Anyway, I’ve been wanting to make some Thai green curry paste for a while, just to see how it turned out and whether it was worth the bother. I tried some of it last night and it actually was worth the bother, so when I’ve used up all the portions in the freezer I’m definitely going to make some more.

I’ve cobbled together my own recipe from lots of different ones, and it goes a little something like this:

Ingredients

  • 6-8 green chillies, halved and de-seeded
  • 5 large banana shallots (or 8-10 smaller shallots), peeled
  • 6 large-ish cloves garlic (or equivalent), peeled
  • 6 thin or 3 fat lemongrass stalks, outer layer removed, topped and tailed to leave the tender parts and chopped into shorter lengths
  • A sploosh of fish sauce
  • 5 or 6 kaffir lime leaves
  • 2 large or 3 small limes (zest and juice)
  • large bunch fresh coriander
  • ginger or galangal or mixture of both (equivalent of a large hand), peeled
  • a generous sprinkling of cumin seeds
  • a generous sprinkling of ground coriander
  • palm sugar (a couple of tablespoons worth)
  • some peppercorns

Obligatory picture of the finished (and frozen) product

Whizz all the ingredients in a food processor, then whizz with a hand blender to make sure everything is well puréed (I know this makes more washing up, but my food processor couldn’t quite manage to purée the last few chunks of ginger). Freeze in individual portions (I use tiny 5cm by 5cm by 5cm Tupperware pots).

To make a curry to serve two people:

Fry up your preferred curry ingredients (I’d suggest chicken or prawns, with some sliced onion and crunchy veg), then add a portion of defrosted curry paste and 200ml coconut milk (as this is half a normal tin, I usually freeze the rest). Maybe also add an extra splosh of fish sauce. Serve with rice.

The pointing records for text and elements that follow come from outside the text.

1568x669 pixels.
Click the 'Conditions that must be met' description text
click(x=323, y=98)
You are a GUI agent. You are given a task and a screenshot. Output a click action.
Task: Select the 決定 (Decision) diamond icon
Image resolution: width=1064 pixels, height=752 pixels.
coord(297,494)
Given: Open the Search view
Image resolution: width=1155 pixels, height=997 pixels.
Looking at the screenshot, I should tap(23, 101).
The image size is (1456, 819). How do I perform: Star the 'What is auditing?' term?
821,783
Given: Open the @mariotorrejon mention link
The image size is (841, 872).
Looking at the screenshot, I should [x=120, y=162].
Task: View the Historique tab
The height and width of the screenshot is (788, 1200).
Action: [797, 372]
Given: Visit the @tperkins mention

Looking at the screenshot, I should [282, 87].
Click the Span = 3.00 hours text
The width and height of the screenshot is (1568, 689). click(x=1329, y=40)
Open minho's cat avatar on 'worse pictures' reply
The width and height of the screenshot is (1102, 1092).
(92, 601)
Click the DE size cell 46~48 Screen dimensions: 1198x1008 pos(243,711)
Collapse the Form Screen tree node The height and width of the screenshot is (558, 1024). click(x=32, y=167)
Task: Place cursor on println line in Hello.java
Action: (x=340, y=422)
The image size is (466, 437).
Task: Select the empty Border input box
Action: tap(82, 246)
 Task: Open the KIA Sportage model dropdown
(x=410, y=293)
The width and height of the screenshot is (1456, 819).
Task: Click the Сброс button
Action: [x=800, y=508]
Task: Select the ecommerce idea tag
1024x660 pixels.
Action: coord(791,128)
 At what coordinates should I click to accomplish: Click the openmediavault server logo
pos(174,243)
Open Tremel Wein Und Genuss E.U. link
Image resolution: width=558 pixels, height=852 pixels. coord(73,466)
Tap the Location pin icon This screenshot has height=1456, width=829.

The paste above is tailored to my own heat tolerance (i.e. quite mild), but add more chilli if you like it a bit hotter.

A note about ingredients:

I happened to find some galangal in Bartlett and White, which is a greengrocer in Ramsgate of all places- I think you can also sometimes get it from small Asian food shops, though ginger would be a cheaper and, I’m sure, perfectly acceptable substitute. Most of the other ingredients can be bought in supermarkets.